Stored data entries:

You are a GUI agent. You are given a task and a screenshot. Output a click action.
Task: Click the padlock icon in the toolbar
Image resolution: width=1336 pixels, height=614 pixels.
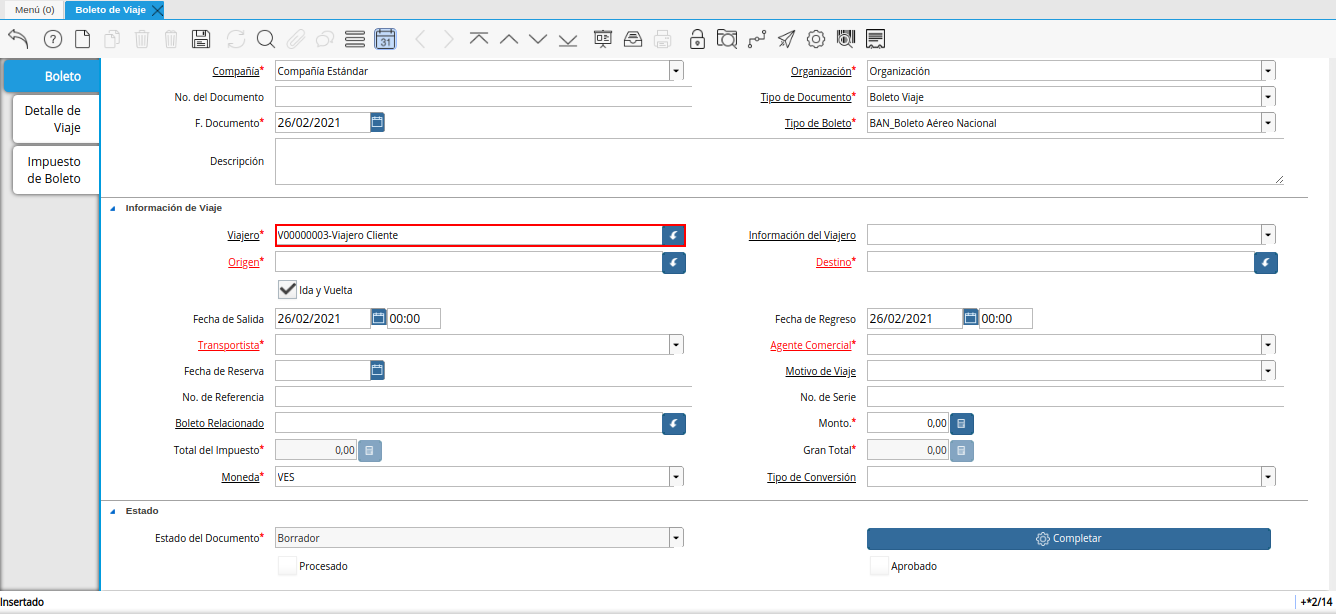697,39
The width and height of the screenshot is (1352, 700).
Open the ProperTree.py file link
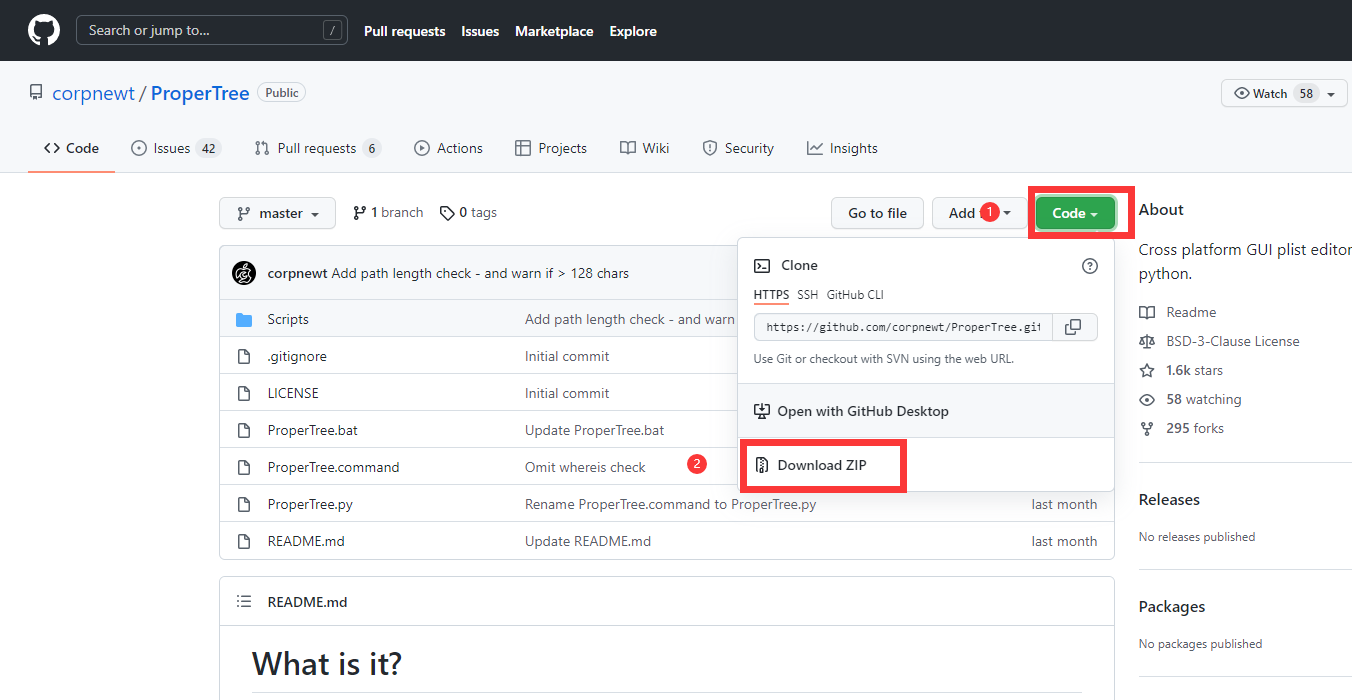(310, 504)
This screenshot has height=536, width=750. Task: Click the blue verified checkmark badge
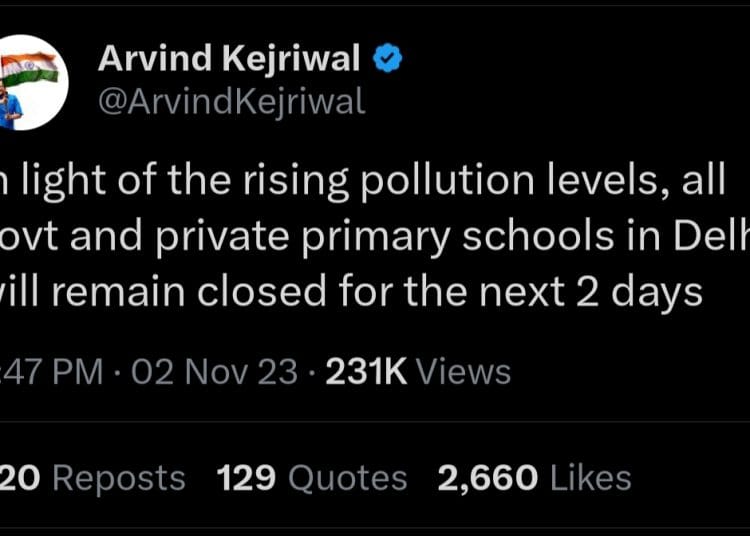pos(388,60)
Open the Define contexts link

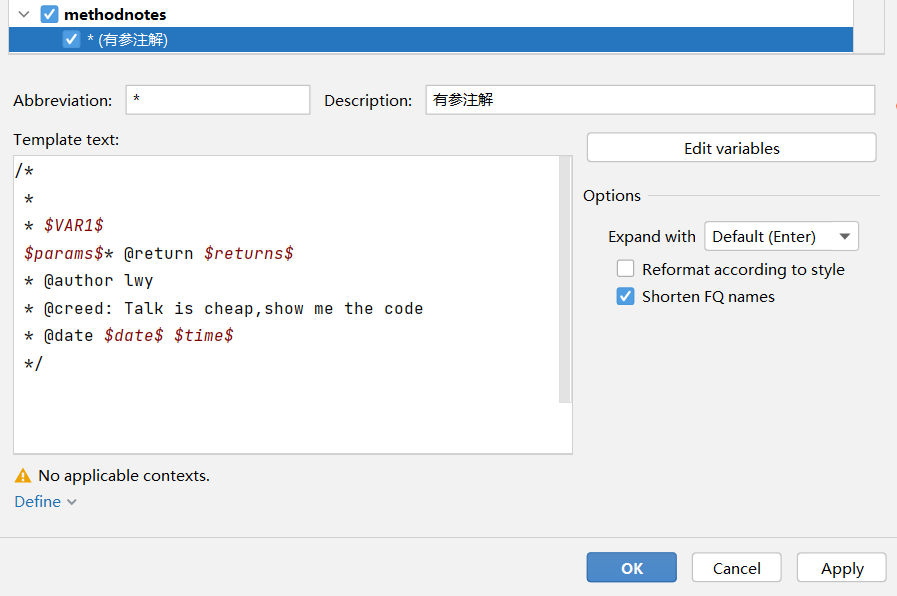pyautogui.click(x=38, y=502)
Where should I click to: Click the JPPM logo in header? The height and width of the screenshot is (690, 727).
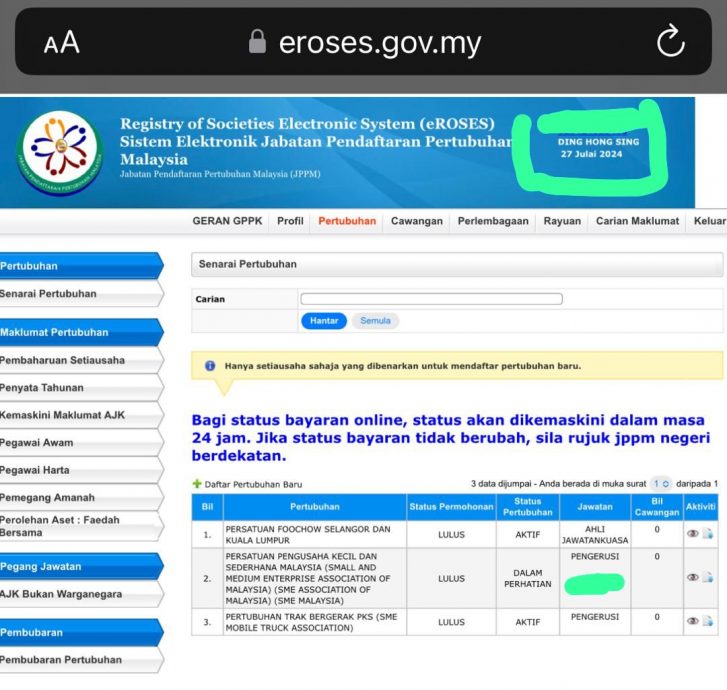[x=60, y=152]
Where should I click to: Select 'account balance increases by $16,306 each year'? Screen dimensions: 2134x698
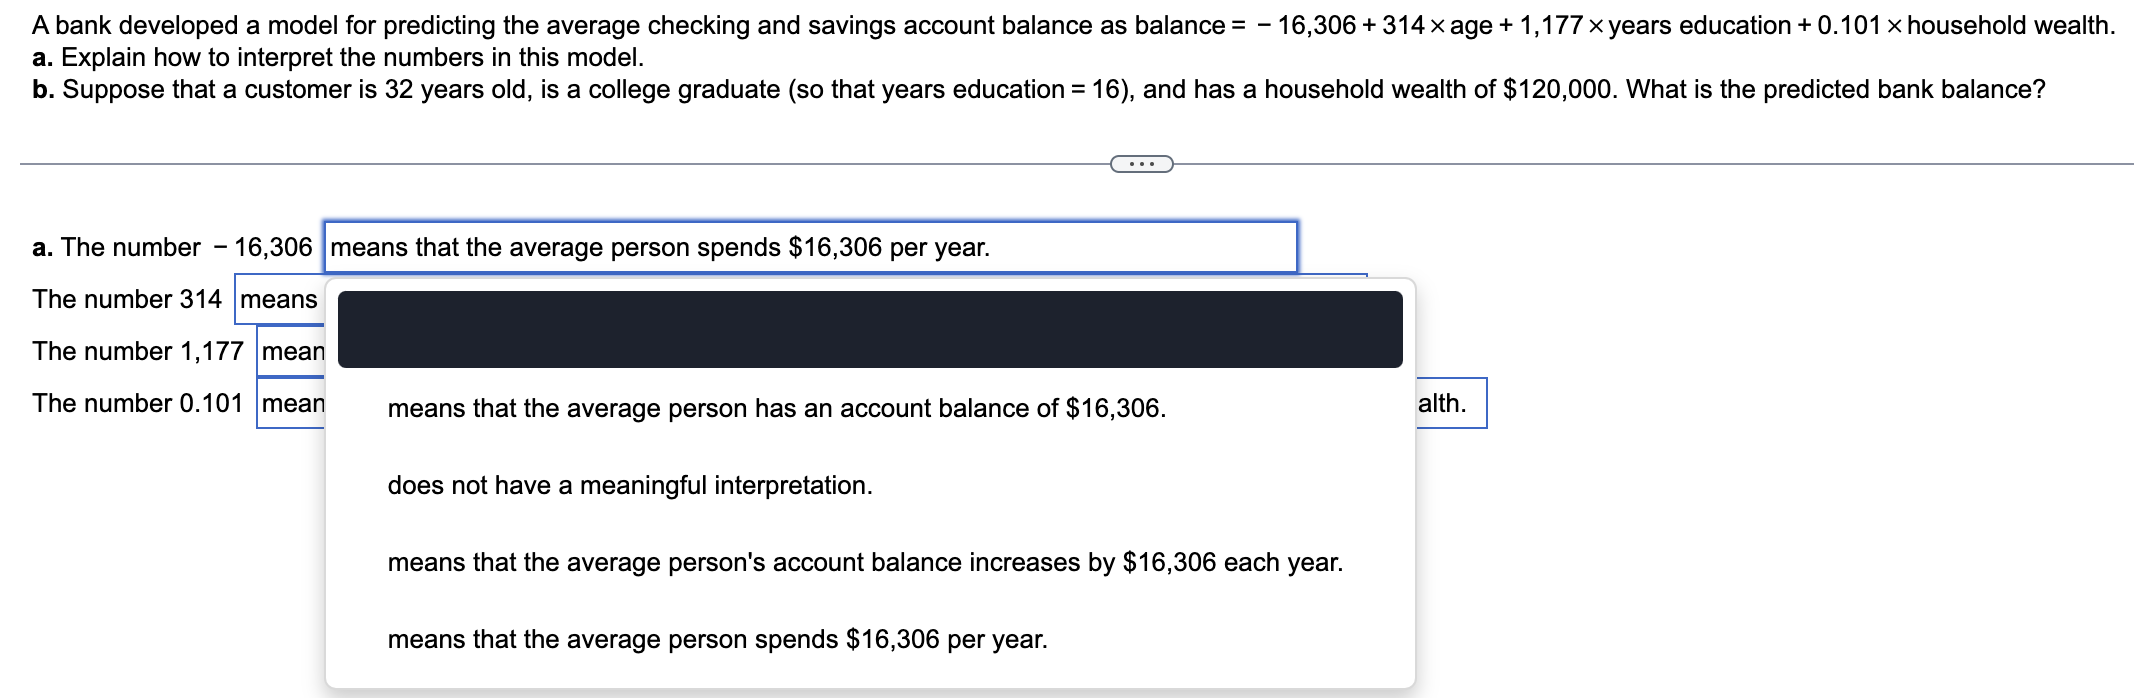click(x=864, y=562)
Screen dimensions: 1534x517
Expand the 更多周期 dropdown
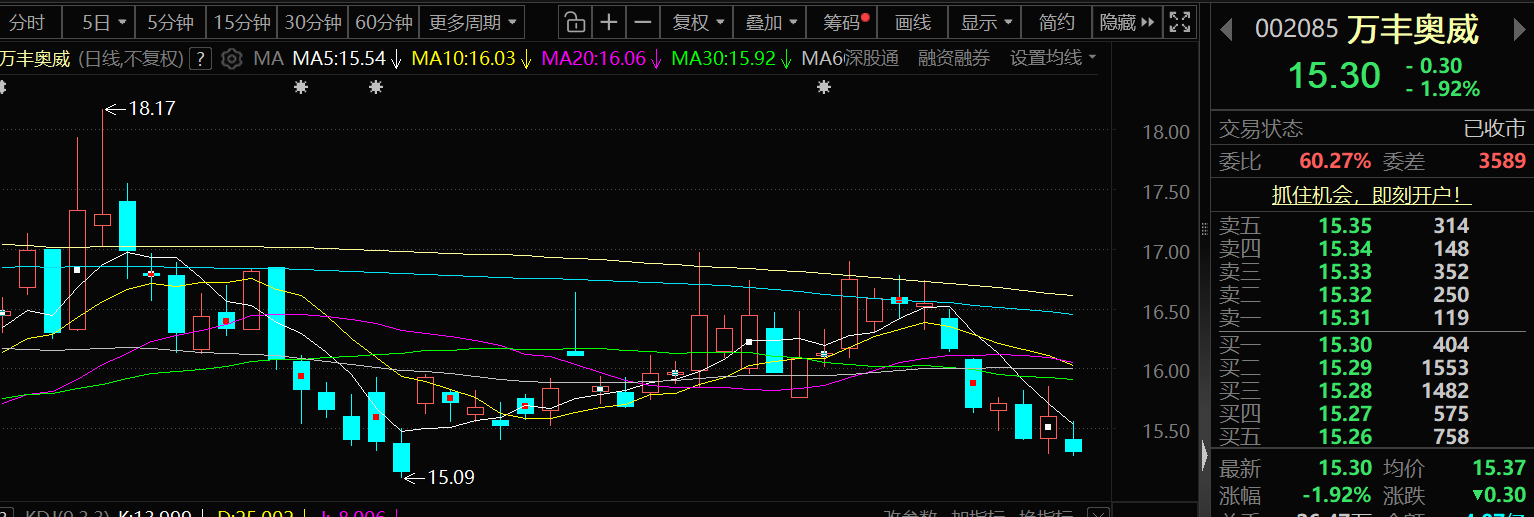[474, 22]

▶ **Problem requirements**
Your task is to reproduce exactly the lines running from the line that contains "Screen dimensions: 1534x517" to the end of the records, pictures excluded.

▶ **Answer to the exercise**
Screen dimensions: 1534x517
Expand the 更多周期 dropdown
[474, 22]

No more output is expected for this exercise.